From the NYTimes:
November 16, 2012
Hooked on the Bronx, Legally Manhattan’s By SARAH HARRISON SMITH
When the construction of the Harlem River Ship Canal separated Marble Hill from the rest of Manhattan in 1895, the little neighborhood, perched on a high mound of Inwood marble, was suddenly surrounded by water as if by a moat. Two decades later, when Spuyten Duyvil Creek, to its north, was filled in, Marble Hill joined the mainland Bronx. The hill’s identity, however, remained defiantly — irrationally, even — linked to its past, and it continues to be legally part of the borough of Manhattan. And while two train lines make it easily accessible today, the topographical and cartographic oddity feels like what it once was: an island unto itself.
FORGET THE MANHATTAN GRID. Here, streets, and even buildings, curve around the hill’s peak. On Marble Hill Avenue, the Richard Alexander House, built in 1894 for a real estate agent who helped facilitate the community’s first housing boom, is a Tudorish one-off that seems to be seeking a shady copse and a herd of roe deer. Instead, its neighbors are low-rise apartment buildings and rambling — in some cases, run-down — Victorian houses with porches and gables.
DURING THE REVOLUTION, Marble Hill was valued for its excellent views over tactically important bridges connecting Manhattan and the Bronx, bridges that George Washington’s troops retreated over after the Battle of Harlem Heights. When Hessian troops took the hill in 1776, they called their post Fort Prince Charles, after the Duke of Brunswick, a Prussian married to George III’s sister. A vestige of the name remains in Fort Charles Place.
THE HARLEM RIVER SHIP CANAL allowed boats to travel all the way around Manhattan and significantly shortened the route from the Hudson River to Long Island Sound. Its construction drew German and Irish immigrants in the final years of the 19th century. In 1897, Alexander McMillan Welch, an architect who restored the Dyckman Farmhouse and Hamilton Grange in northern Manhattan, built a grand redwood-shingled church with a square tower and a north-facing rose window here. That church, St. Stephen’s, once looked over Spuyten Duyvil Creek.

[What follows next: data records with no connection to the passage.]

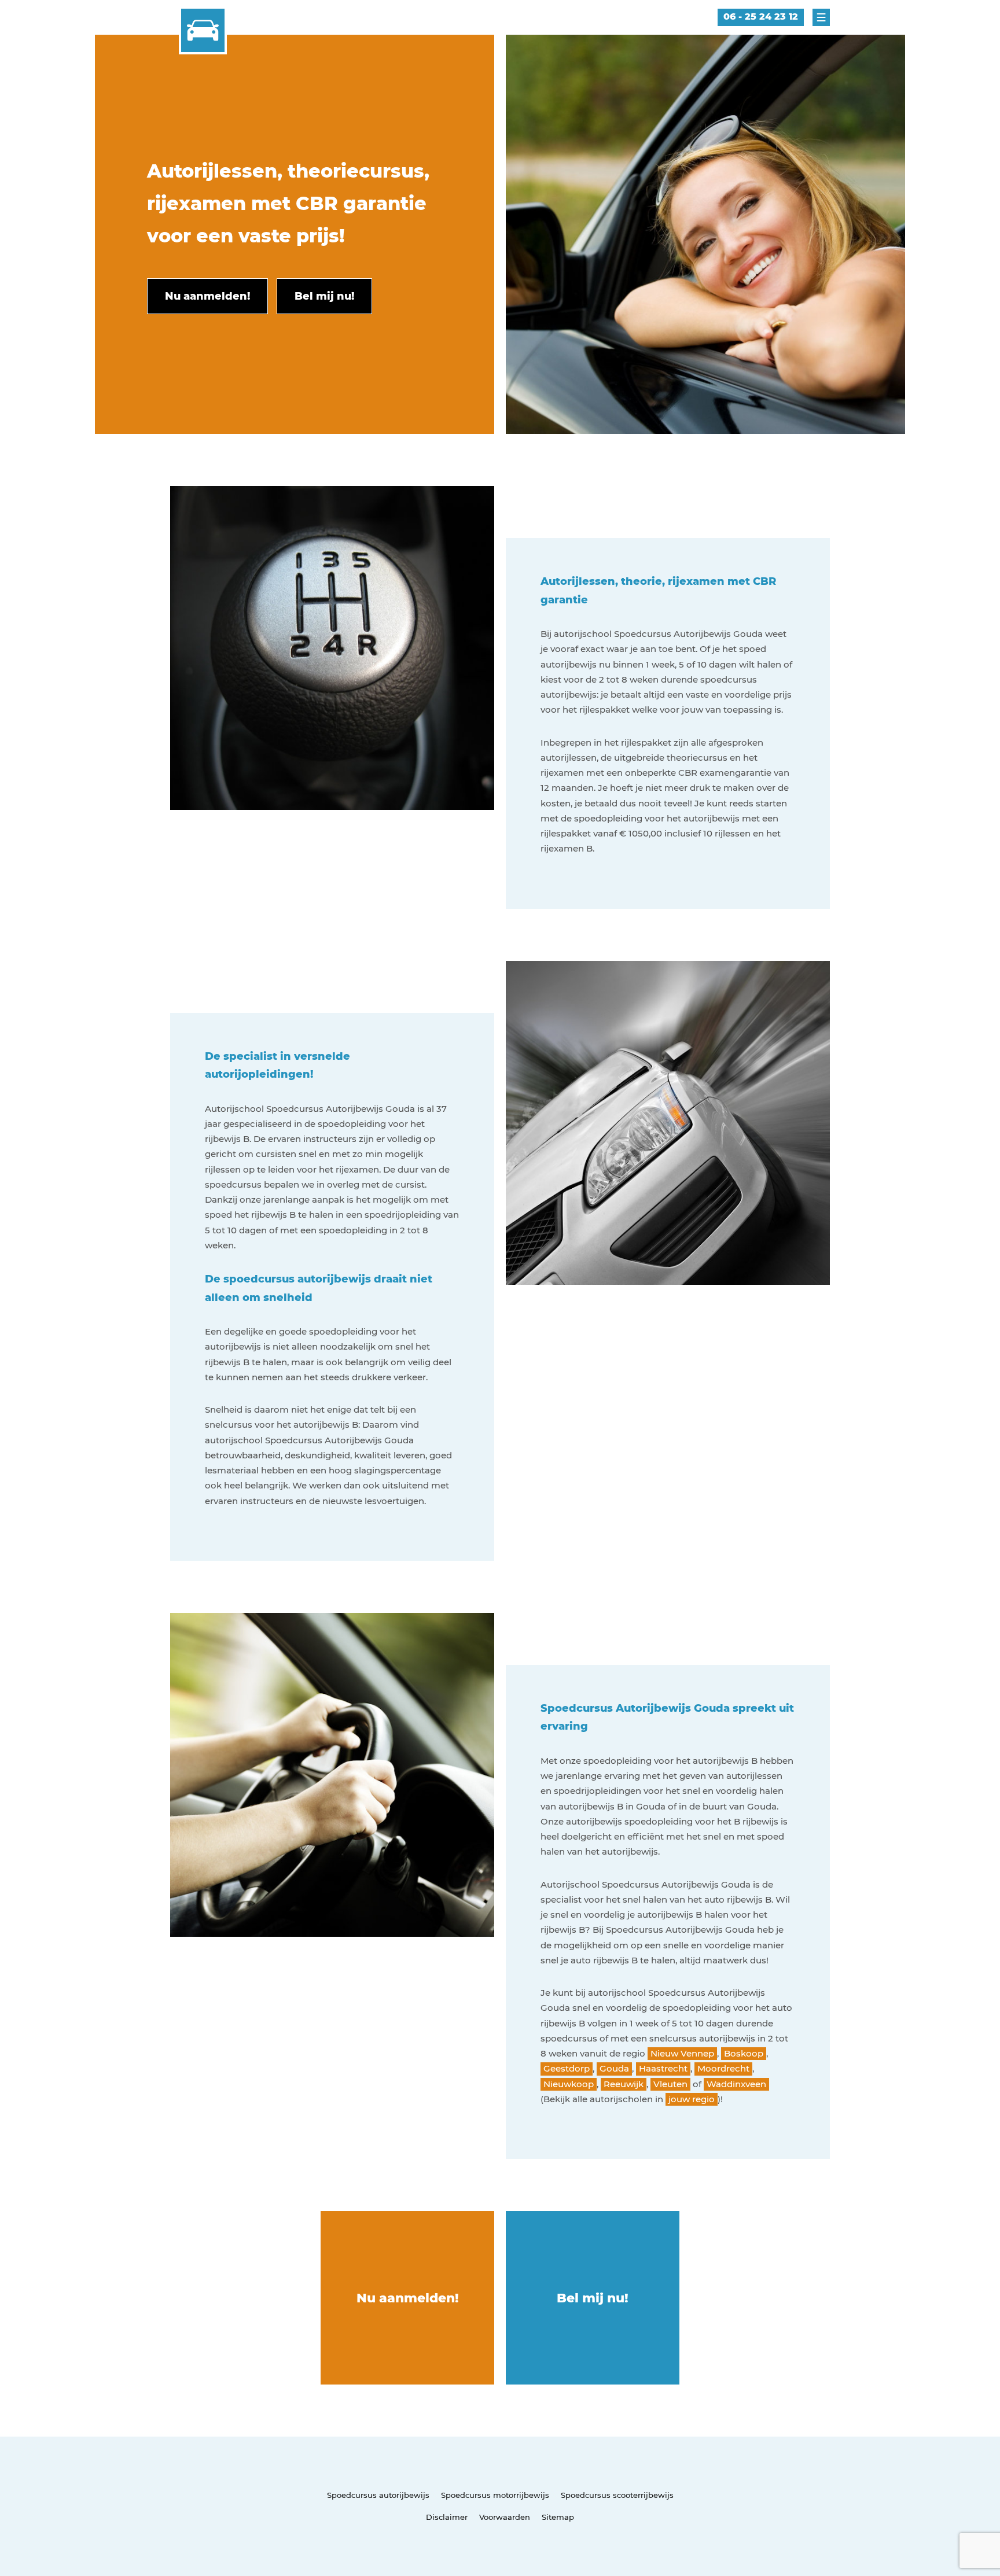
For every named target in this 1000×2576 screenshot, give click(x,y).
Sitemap (558, 2517)
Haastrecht (663, 2068)
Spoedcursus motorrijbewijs (495, 2495)
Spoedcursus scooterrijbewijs (617, 2495)
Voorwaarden (504, 2517)
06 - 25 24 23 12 (760, 16)
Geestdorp (566, 2068)
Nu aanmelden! (407, 2298)
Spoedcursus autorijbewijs (378, 2495)
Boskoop (743, 2053)
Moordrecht (723, 2068)
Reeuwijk (624, 2084)
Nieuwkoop (568, 2084)
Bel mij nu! (592, 2298)
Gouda (614, 2068)
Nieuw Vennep (682, 2053)
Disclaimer (447, 2517)
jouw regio (691, 2099)
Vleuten (670, 2084)
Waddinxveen (736, 2084)
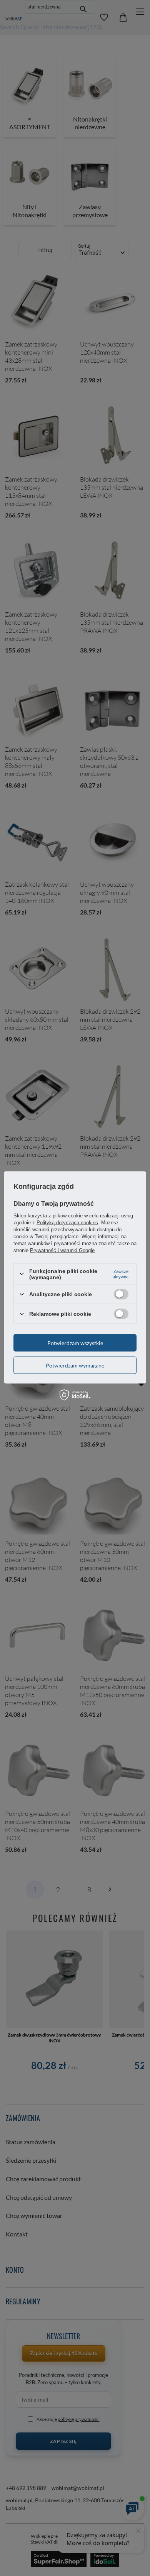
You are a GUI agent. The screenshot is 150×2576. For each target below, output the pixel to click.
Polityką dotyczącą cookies (67, 1222)
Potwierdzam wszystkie (75, 1342)
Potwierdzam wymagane (75, 1365)
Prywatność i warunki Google (62, 1250)
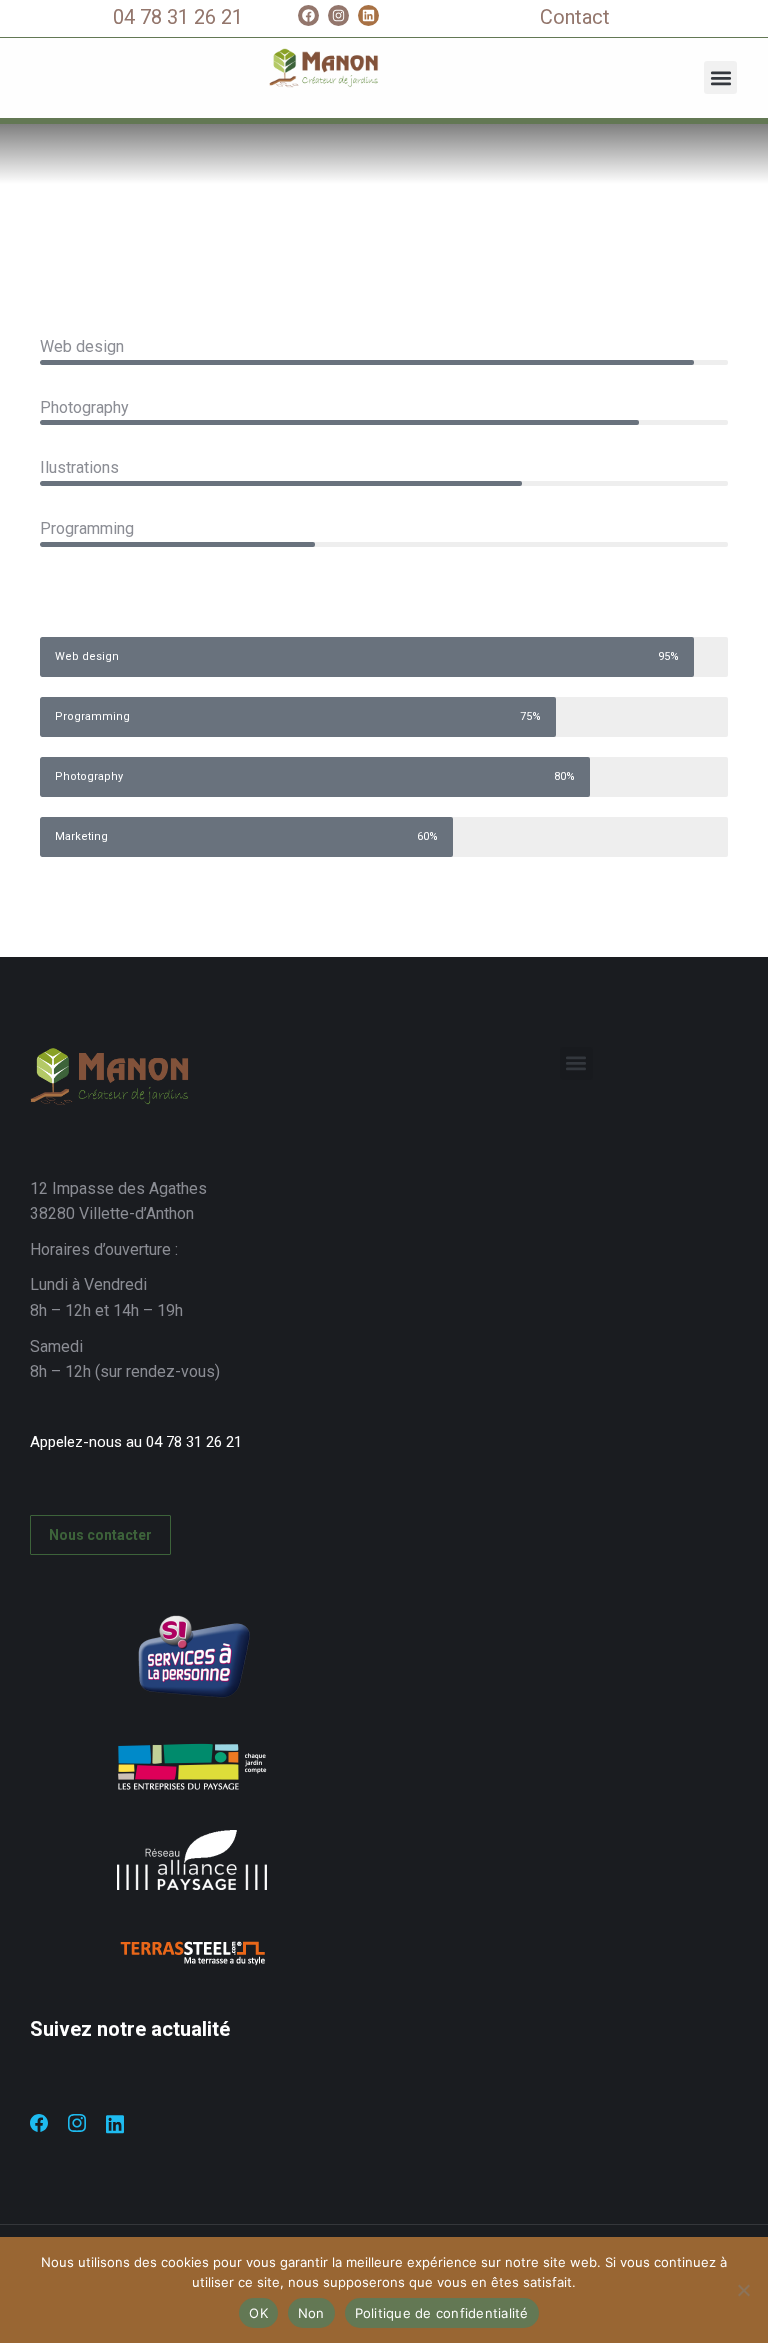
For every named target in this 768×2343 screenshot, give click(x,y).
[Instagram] (338, 15)
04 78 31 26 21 (178, 17)
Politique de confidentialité (442, 2313)
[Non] (743, 2290)
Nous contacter (100, 1535)
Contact (575, 17)
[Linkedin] (368, 15)
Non (311, 2313)
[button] (720, 77)
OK (258, 2313)
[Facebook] (308, 15)
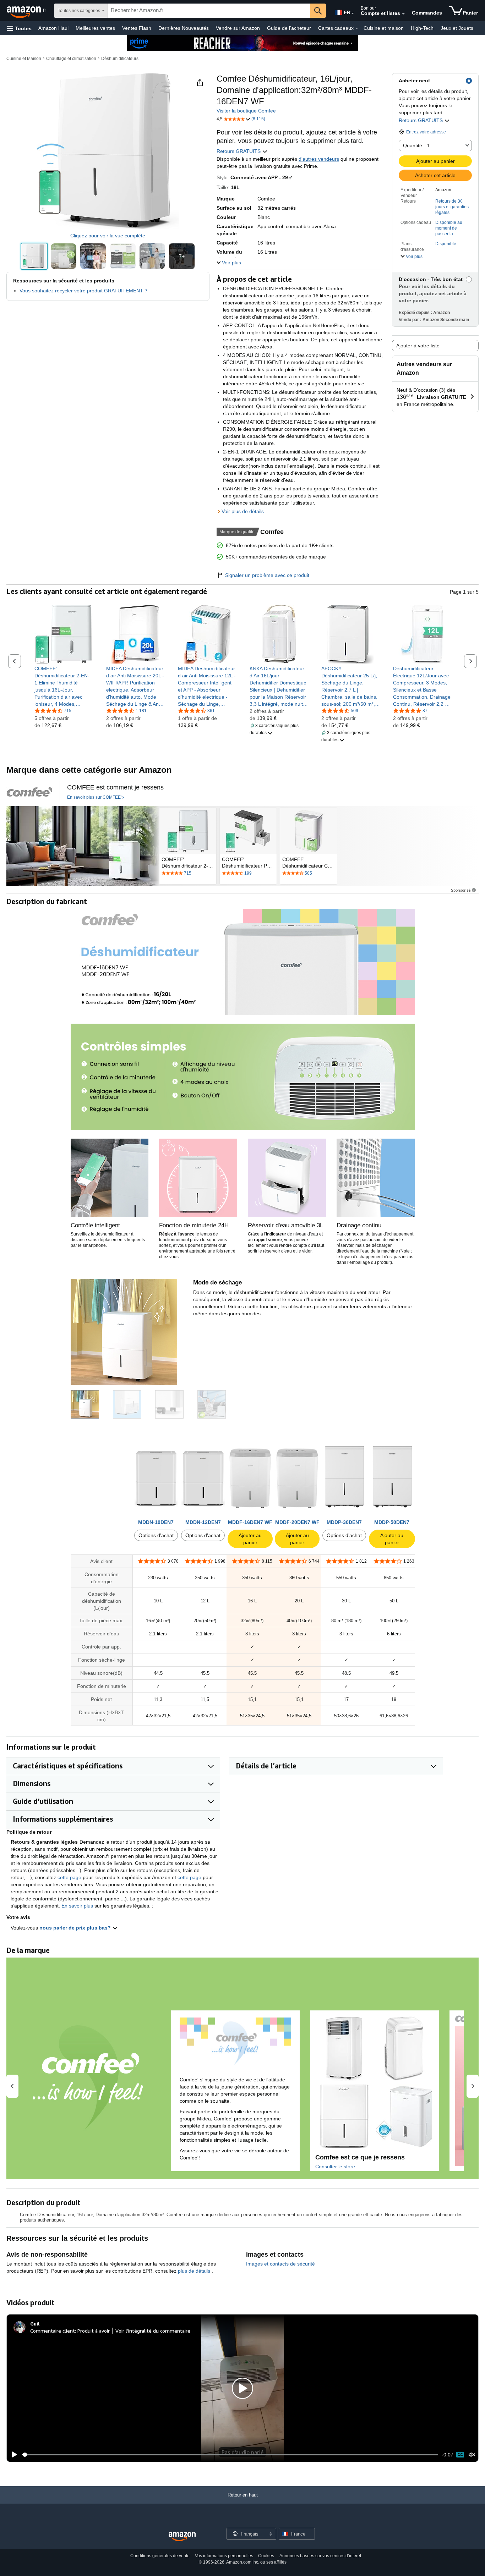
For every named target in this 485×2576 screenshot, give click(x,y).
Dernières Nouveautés (183, 28)
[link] (63, 686)
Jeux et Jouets (457, 28)
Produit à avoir (93, 2331)
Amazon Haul (53, 28)
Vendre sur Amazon (238, 28)
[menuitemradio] (460, 2454)
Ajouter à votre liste (418, 345)
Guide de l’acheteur (289, 28)
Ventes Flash (136, 28)
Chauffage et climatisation (71, 58)
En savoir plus (77, 1906)
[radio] (34, 256)
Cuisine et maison (384, 28)
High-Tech (422, 28)
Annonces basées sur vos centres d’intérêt (320, 2555)
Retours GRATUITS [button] (421, 120)
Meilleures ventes (95, 28)
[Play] (12, 2454)
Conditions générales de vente (160, 2555)
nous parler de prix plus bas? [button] (75, 1928)
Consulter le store (335, 2166)
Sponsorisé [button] (461, 890)
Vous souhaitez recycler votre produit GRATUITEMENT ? (83, 290)
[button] (19, 28)
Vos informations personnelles (224, 2555)
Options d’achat (156, 1535)
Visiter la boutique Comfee (246, 111)
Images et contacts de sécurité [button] (280, 2264)
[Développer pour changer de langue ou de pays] (352, 13)
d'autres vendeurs (319, 159)
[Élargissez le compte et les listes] (403, 14)
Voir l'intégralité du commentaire (152, 2331)
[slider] (230, 2454)
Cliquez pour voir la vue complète (107, 235)
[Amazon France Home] (182, 2537)
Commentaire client (52, 2331)
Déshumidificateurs (119, 58)
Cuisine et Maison (23, 58)
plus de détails (195, 2271)
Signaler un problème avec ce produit (267, 575)
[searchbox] (209, 10)
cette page (69, 1877)
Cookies (266, 2555)
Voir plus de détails (243, 511)
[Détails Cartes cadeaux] (356, 28)
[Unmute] (471, 2455)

THE 1920S BROUGHT large apartment buildings. Some, like 135 West 225th street, took advantage of elevated views over the canal. Designed by Horace Ginsbern in 1937, with corner casement windows to catch sunlight, the Art Moderne building offered elegant details, like the ornate metalwork door and the stained glass in the lobby, to attract the middle class.
IN 1948, THE CITY BOUGHT about 16 acres at the foot of the hill and built the 14- and 15-story redbrick Marble Hill Houses, increasing the population of the area and changing the greater neighborhood — still roughly defined by the Spuyten Duyvil Creek bed — significantly. It is still changing: Broadway, under the shadow of the train tracks, was once the area’s primary shopping strip, but recent development spreading east along the riverfront has brought chain restaurants and department stores.
AFTER EXPLORING MARBLE HILL, it is worth venturing north to the old Telephone Building at West 230th Street and Kingsbridge Avenue. Above its fanlight door sit two Greek-costumed figures, each grasping the separate parts of an early-20th-century candlestick phone. The advent of that technology must have made a world of difference to the residents of this lofty, idiosyncratic and still-somewhat-isolated area.